What the task requires ▸ Rewrite every row below as a numbered list, leaving out any blank lines.

Provided records ▸
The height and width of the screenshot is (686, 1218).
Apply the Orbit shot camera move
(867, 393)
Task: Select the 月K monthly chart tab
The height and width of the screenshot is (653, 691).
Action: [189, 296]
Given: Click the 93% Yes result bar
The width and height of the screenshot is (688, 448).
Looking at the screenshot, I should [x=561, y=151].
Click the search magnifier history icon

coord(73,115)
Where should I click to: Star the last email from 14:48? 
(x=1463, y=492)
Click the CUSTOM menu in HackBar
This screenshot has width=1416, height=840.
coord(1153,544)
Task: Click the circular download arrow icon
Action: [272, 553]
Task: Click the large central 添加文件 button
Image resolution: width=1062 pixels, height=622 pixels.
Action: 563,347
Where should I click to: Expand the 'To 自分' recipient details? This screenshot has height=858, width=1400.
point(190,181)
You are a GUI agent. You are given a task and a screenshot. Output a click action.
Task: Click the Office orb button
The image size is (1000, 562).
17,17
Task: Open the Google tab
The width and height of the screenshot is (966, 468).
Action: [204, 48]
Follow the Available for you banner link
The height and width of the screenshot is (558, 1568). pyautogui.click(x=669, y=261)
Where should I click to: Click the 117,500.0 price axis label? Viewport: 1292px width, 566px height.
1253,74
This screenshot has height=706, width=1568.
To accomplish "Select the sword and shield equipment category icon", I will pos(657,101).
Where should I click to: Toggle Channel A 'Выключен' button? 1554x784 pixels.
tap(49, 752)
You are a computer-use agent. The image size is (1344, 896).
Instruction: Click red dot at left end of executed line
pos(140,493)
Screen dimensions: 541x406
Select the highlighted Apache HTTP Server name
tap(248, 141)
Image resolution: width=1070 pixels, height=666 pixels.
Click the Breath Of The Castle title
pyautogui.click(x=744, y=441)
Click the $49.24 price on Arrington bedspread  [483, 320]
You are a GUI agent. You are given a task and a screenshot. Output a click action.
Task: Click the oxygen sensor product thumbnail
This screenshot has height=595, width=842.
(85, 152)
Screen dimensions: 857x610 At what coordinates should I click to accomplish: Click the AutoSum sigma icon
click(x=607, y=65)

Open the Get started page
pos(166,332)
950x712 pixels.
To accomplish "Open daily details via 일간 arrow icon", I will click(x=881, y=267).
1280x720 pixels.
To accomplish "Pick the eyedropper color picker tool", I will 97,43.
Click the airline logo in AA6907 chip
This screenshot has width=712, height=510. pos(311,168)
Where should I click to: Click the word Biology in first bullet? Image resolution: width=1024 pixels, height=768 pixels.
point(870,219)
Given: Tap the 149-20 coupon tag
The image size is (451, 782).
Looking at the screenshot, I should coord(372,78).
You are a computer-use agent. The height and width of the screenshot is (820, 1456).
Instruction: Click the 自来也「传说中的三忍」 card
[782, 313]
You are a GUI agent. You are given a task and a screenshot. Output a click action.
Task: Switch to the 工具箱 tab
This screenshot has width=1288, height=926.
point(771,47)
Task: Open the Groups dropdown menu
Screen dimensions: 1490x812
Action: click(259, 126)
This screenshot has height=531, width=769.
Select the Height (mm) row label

Response for this exercise ▸
1. The height and width of the screenshot is (686, 1218).
2. Apply the Orbit shot camera move
3. (867, 393)
4. Task: Select the 月K monthly chart tab
5. The height and width of the screenshot is (653, 691).
6. Action: [189, 296]
7. Given: Click the 93% Yes result bar
8. The width and height of the screenshot is (688, 448).
9. Looking at the screenshot, I should [x=561, y=151].
10. Click the search magnifier history icon
11. coord(73,115)
12. Where should I click to: Star the last email from 14:48? 
13. (x=1463, y=492)
14. Click the CUSTOM menu in HackBar
15. This screenshot has width=1416, height=840.
16. coord(1153,544)
17. Task: Click the circular download arrow icon
18. Action: [272, 553]
19. Task: Click the large central 添加文件 button
20. Image resolution: width=1062 pixels, height=622 pixels.
21. Action: 563,347
22. Where should I click to: Expand the 'To 自分' recipient details? This screenshot has height=858, width=1400.
23. point(190,181)
24. You are a GUI agent. You are given a task and a screenshot. Output a click action.
25. Task: Click the Office orb button
26. The image size is (1000, 562).
27. 17,17
28. Task: Open the Google tab
29. The width and height of the screenshot is (966, 468).
30. Action: [204, 48]
31. Follow the Available for you banner link
32. The height and width of the screenshot is (558, 1568). pyautogui.click(x=669, y=261)
33. Where should I click to: Click the 117,500.0 price axis label? Viewport: 1292px width, 566px height.
34. 1253,74
35. This screenshot has height=706, width=1568.
36. To accomplish "Select the sword and shield equipment category icon", I will pos(657,101).
37. Where should I click to: Toggle Channel A 'Выключен' button? 1554x784 pixels.
38. tap(49, 752)
39. You are a computer-use agent. The image size is (1344, 896).
40. Instruction: Click red dot at left end of executed line
41. pos(140,493)
42. Screen dimensions: 541x406
43. Select the highlighted Apache HTTP Server name
44. tap(248, 141)
45. Image resolution: width=1070 pixels, height=666 pixels.
46. Click the Breath Of The Castle title
47. pyautogui.click(x=744, y=441)
48. Click the $49.24 price on Arrington bedspread  [483, 320]
49. You are a GUI agent. You are given a task and a screenshot. Output a click action.
50. Task: Click the oxygen sensor product thumbnail
51. This screenshot has height=595, width=842.
52. (85, 152)
53. Screen dimensions: 857x610 At what coordinates should I click to accomplish: Click the AutoSum sigma icon
54. click(x=607, y=65)
55. Open the Get started page
56. pos(166,332)
57. 950x712 pixels.
58. To accomplish "Open daily details via 일간 arrow icon", I will click(x=881, y=267).
59. 1280x720 pixels.
60. To accomplish "Pick the eyedropper color picker tool", I will 97,43.
61. Click the airline logo in AA6907 chip
62. This screenshot has width=712, height=510. pos(311,168)
63. Where should I click to: Click the word Biology in first bullet? Image resolution: width=1024 pixels, height=768 pixels.
64. point(870,219)
65. Given: Tap the 149-20 coupon tag
66. The image size is (451, 782).
67. Looking at the screenshot, I should coord(372,78).
68. You are a computer-use agent. The height and width of the screenshot is (820, 1456).
69. Instruction: Click the 自来也「传说中的三忍」 card
70. [782, 313]
71. You are a GUI agent. You are given a task and a screenshot. Output a click action.
72. Task: Switch to the 工具箱 tab
73. This screenshot has width=1288, height=926.
74. point(771,47)
75. Task: Open the Groups dropdown menu
76. Screen dimensions: 1490x812
77. Action: click(259, 126)
78. This screenshot has height=531, width=769.
79. Select the Height (mm) row label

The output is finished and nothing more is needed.